Right to death,” Danya spat out, feeling a surge of anger at being told who she could and could not kill. She could kill anyone she pleased! “I will not suffer her to live in agony just because you were too stubborn to allow me to sit and speak with her for a few hours a day.”

How dare someone so small and pathetic tell her what she could do?

Danya gathered the anger around herself and wrapped her mind in it. Anger was brash and impulsive, but it could stand where courage had crumbled.

Rewel had given her commands most of her life, but he had never dared trespass on conflicting orders with Danya’s instincts. He had remained well within the rights, which he still believed in, in his own twisted way.

To tell a rank that they could not kill someone was tantamount to daring them to.

Fine, you can have your precious friend.”

And if you ever strike her again? I will kill myself, and then we’ll see just how long you last without a rank to bring them in.”

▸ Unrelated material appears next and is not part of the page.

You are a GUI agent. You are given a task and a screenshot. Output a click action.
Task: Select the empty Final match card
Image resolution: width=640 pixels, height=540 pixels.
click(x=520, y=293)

Danya turned on her heel and marched off, trying to look as if she were confident about her own threats. She made it into her home before the tears started. Locking the door, she sank down and cried silently until the tears would come no more.

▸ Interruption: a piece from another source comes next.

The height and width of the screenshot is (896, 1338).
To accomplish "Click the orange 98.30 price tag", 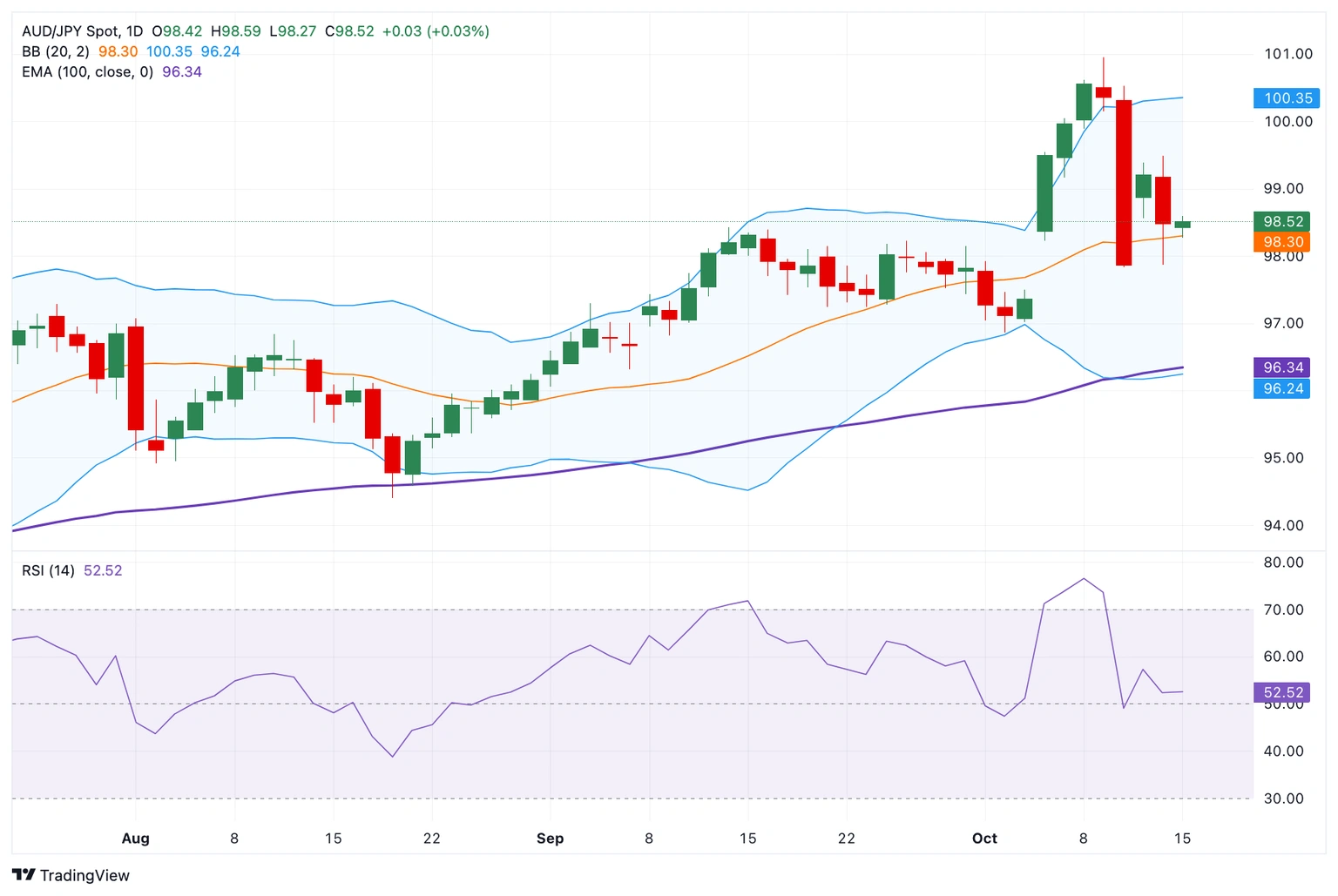I will (1282, 242).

Sometimes that was the only way to feel better, was to let the tears come, but that didn’t mean she would cry in front of Rewel, not if she could help it.

Alone in her home, Danya looked around and almost wept from loneliness.

There had been a time when she would enter her home and her mother would be there, just waiting for her. The woman would talk and talk for hours, would respond to her if she were crying. She would even pat the air around Danya, as if to comfort her.

But her mother was gone.

The Other Danya had called her mother, whose name she had never learned, had disappeared almost twenty years previous. One day during one of the more desperate times, when they had been without a queen almost a full year, she had simply vanished. Several Others had vanished with her, though the Others had been weaker from the start.

The village had been cursed shortly after Danya had been born, this had been the only life she had ever known.

Danya saw a flicker out the corner of her eye.

She turned and there stood the healer. He was there one moment, seemingly staring right at her, then gone the next.

He had been the man who had taught her about healing, who held the title but not the rank. He had always visited when Danya’s mother went away for a few hours though the man never spoke directly to Danya, or even in her direction. He would walk through the house, his old home, lecturing some unseen person on the ways a healer might use herb and skill to aid a body. He spoke of how magic could be used to heal a body, if one was a healer and had enough magic of their own, as well as an older kind of healing.

Sometimes those with their own magic simply need to be reminded that their body was not whole.

Which was not a fact that Danya had shared with Rewel. There was some trick to this reminder, she knew, though she wasn’t certain what exactly. She had been more than capable of mending several young women who had stumbled in bloodied or wounded, simply by taking their hand and reminding them silently that this was not how their body should feel.

Aren was another, though Danya had hardly had time to remind the body that it should function a different way before the queen began warming to the touch. Perhaps due to her strength, or her other oddities, or even because she was linked to the throne. Aren’s flesh reacted eagerly to the urging of magic, which made Danya wonder what Aren would be capable of were she to turn her magic onto her own flesh.

Suddenly, teleportation and flying didn’t seem so far-fetched, once Danya had time to think back. Once her mind was focused elsewhere but looking for a distraction.

The things that Aren might be capable of were only limited to what she thought she could do.

How far she could walk from the wall she was chained to was limited only by how far she thought she could go.

Danya wondered for what reasons the throne had sent Aren to the village. For rest? For time away? To solve the small problem of a village that was not working properly?

To teach her that she was limited only by her own self-doubt?